**Your objective:** Give back exactly the lines of the data below, starting with the line that has "The image size is (1288, 950)." and going on through the line that has "Task: Click the Feb label on the time axis".

**Supplied material:**
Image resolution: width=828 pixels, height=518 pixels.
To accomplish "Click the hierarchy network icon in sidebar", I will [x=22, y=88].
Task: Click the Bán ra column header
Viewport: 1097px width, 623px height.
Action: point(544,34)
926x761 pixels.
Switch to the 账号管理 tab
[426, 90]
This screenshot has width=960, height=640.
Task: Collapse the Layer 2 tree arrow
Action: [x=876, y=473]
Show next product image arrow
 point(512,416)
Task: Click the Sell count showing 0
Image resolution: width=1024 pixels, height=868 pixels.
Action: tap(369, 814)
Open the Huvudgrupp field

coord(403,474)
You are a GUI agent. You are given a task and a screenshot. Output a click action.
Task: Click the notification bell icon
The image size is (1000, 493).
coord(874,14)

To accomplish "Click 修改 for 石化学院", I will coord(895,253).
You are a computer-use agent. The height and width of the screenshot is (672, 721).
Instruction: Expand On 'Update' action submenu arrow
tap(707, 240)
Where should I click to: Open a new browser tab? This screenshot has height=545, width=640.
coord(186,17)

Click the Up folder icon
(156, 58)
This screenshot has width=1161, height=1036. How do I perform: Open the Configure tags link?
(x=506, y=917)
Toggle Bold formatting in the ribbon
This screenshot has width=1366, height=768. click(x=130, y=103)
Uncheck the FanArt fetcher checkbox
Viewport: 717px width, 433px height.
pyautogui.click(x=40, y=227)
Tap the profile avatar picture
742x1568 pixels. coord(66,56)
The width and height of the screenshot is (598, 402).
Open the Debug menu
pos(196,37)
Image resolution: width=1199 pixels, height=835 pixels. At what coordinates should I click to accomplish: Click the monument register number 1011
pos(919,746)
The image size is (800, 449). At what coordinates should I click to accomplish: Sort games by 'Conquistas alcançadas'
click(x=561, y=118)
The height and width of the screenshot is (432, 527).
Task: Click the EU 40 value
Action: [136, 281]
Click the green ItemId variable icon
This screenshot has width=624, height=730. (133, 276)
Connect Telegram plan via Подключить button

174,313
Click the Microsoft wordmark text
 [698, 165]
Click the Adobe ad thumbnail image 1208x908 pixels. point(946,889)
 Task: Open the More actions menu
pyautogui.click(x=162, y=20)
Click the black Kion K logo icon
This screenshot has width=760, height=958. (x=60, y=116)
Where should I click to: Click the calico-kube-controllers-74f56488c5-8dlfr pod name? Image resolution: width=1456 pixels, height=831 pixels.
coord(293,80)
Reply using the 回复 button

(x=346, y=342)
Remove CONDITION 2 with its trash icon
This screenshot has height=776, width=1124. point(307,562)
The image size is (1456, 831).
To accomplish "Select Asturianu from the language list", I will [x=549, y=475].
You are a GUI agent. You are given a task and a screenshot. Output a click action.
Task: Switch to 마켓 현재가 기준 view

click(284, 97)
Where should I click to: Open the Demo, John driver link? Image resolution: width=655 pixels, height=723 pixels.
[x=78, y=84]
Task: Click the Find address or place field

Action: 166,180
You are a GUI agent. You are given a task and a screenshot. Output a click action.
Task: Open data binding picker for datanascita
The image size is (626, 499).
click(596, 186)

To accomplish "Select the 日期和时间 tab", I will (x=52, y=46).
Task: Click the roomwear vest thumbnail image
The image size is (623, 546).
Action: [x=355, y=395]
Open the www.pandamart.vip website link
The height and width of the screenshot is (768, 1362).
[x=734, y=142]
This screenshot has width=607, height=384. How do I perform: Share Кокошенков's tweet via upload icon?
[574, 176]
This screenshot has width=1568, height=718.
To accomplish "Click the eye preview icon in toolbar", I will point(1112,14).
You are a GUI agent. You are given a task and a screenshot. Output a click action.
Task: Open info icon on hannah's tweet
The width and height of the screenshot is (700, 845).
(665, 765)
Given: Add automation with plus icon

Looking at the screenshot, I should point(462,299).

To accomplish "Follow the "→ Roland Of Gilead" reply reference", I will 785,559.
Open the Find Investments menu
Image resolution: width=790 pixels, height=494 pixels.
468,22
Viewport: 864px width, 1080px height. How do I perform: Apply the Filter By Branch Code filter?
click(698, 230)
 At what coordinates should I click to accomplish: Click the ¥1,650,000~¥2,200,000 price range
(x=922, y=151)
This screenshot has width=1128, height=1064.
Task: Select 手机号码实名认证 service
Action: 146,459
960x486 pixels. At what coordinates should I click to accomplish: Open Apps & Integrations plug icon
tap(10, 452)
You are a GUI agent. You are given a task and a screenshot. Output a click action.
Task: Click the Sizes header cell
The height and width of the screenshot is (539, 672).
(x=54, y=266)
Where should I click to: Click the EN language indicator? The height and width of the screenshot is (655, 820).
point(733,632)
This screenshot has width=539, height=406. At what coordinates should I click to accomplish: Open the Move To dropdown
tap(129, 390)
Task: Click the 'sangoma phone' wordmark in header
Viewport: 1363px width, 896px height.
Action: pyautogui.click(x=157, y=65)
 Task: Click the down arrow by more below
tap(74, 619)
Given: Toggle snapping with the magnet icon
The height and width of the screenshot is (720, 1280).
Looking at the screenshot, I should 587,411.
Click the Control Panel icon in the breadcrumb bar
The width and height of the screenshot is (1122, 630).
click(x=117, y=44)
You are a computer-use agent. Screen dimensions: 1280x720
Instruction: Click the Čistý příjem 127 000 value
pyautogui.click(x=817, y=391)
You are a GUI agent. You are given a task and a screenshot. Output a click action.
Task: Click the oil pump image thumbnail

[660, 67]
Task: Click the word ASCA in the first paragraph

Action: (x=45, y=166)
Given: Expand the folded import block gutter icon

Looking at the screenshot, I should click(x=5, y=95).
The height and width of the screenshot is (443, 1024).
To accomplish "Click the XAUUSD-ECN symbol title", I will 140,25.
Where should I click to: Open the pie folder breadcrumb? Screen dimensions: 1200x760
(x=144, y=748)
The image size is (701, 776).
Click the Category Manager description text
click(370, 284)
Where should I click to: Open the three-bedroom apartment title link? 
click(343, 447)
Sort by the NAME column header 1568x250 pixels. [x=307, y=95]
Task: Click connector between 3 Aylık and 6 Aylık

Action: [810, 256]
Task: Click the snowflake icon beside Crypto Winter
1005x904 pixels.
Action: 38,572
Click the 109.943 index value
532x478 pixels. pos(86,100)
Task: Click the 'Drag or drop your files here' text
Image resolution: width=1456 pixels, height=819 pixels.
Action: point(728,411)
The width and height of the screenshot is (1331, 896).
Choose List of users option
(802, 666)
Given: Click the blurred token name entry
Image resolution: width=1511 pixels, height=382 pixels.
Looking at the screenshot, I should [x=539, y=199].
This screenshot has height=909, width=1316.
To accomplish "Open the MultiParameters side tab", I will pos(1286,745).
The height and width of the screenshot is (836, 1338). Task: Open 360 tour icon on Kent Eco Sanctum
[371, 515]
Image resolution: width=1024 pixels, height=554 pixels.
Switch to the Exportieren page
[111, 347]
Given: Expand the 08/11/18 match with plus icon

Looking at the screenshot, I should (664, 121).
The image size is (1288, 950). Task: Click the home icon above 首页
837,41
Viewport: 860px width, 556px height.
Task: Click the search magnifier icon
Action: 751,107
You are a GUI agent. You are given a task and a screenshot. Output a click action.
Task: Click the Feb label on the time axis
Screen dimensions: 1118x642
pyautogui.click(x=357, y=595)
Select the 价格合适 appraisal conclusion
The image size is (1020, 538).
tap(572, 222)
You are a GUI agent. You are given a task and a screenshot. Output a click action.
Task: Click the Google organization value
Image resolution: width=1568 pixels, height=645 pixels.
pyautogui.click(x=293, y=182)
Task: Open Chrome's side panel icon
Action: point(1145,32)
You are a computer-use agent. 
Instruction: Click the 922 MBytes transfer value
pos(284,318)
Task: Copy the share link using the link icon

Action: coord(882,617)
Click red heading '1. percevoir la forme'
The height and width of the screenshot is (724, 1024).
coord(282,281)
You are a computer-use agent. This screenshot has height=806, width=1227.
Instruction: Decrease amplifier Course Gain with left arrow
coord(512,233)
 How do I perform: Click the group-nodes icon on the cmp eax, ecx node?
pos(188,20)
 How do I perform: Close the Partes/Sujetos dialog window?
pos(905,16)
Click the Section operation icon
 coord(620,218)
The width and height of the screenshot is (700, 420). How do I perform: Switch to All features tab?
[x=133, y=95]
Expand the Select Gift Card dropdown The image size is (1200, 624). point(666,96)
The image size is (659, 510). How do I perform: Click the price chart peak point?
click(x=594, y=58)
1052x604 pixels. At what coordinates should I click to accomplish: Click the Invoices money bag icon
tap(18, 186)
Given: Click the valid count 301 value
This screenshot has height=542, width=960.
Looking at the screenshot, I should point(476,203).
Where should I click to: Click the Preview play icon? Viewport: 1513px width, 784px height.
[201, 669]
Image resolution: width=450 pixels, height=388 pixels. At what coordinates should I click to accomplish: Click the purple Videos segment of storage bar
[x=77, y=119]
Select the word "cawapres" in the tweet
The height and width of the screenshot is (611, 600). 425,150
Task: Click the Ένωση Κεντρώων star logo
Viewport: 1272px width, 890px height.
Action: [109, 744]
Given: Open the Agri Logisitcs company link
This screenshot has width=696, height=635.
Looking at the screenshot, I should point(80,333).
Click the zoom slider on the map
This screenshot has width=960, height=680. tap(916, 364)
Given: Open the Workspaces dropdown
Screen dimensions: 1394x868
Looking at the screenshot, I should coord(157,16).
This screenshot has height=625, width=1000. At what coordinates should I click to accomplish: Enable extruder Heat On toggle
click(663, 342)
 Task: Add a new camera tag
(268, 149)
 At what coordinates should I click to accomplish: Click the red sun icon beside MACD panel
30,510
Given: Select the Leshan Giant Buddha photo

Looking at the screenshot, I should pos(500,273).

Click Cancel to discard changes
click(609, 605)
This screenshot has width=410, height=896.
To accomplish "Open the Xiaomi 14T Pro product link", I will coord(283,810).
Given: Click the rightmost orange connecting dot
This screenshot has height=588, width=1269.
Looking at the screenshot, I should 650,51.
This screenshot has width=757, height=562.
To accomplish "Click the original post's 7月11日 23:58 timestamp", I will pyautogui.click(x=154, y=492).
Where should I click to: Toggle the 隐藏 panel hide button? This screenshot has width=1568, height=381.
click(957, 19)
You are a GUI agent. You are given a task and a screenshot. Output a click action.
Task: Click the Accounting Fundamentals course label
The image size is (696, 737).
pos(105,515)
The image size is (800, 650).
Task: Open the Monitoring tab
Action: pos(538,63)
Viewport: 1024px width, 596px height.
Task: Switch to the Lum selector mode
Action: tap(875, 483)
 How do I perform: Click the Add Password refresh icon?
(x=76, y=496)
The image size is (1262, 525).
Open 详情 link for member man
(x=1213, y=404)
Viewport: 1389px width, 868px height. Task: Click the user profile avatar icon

**Task result:**
The image size is (1288, 950). Task: Click the home icon above 首页
837,41
Viewport: 860px width, 556px height.
Task: Click the search magnifier icon
Action: 751,107
You are a GUI agent. You are given a task and a screenshot. Output a click action.
Task: Click the Feb label on the time axis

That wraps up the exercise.